Go through the entries below and work out how many lines include "each"; give only that number.
START MATERIAL TO PROCESS
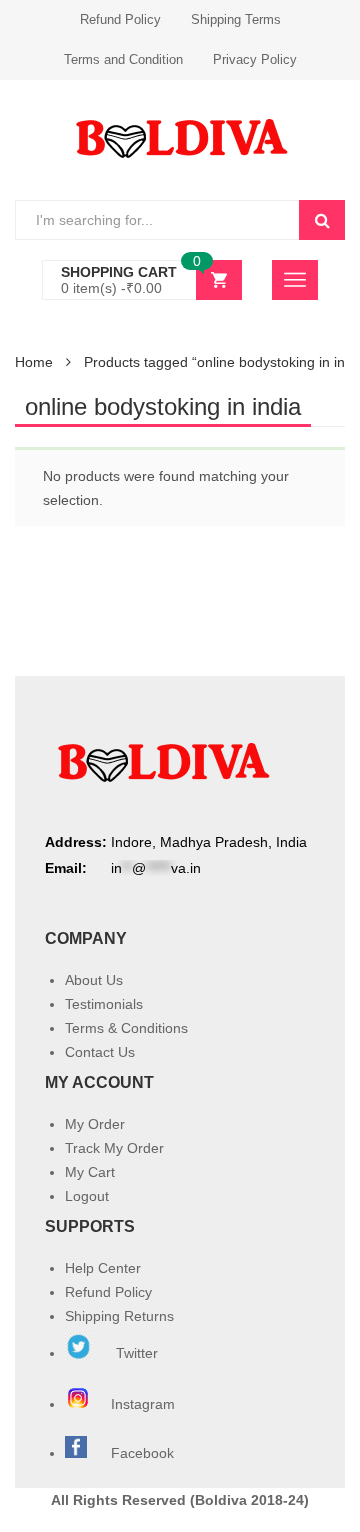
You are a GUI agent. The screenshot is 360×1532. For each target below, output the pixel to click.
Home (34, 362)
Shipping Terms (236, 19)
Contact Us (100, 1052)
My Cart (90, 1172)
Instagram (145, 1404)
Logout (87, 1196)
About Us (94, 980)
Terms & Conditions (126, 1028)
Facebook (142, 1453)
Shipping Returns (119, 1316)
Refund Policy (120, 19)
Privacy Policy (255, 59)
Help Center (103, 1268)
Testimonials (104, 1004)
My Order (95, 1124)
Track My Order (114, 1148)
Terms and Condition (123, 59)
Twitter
END MATERIAL TO PROCESS
START MATERIAL TO PROCESS
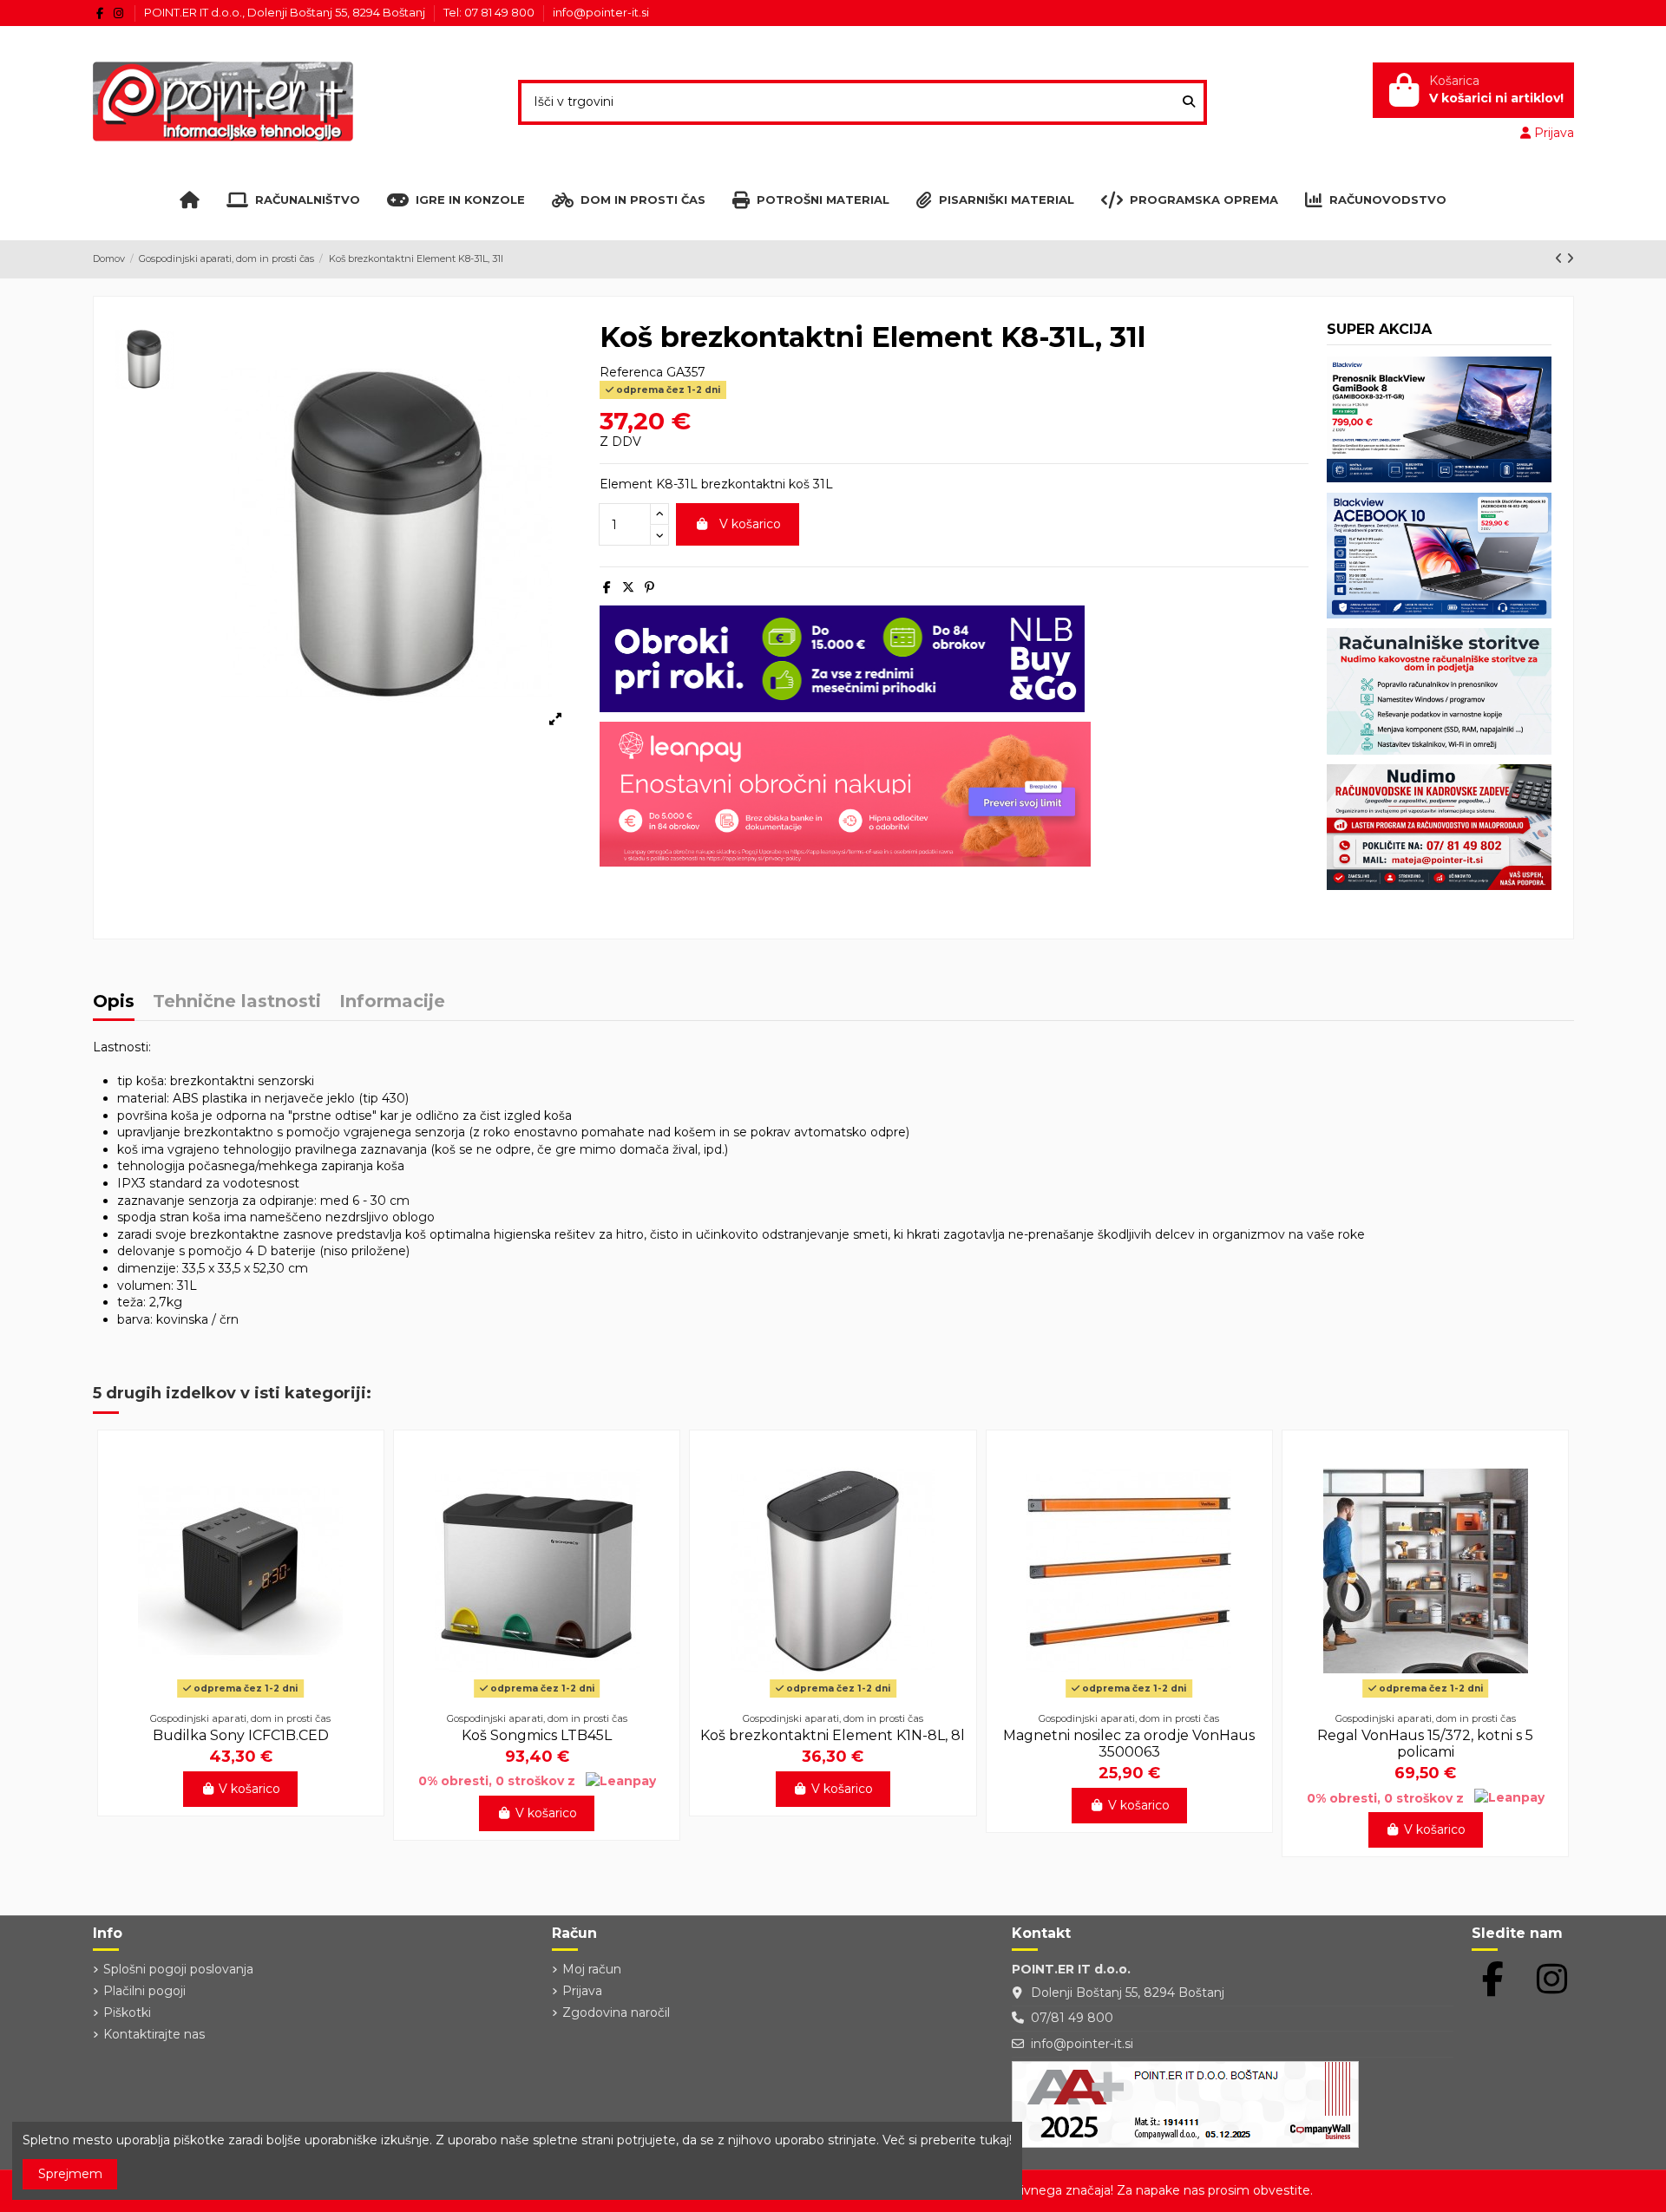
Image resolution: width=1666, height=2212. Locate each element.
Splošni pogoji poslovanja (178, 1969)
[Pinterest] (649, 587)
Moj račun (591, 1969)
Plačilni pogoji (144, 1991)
END MATERIAL TO PROCESS
_RESPONSE FOR THIS EXERCISE_.
2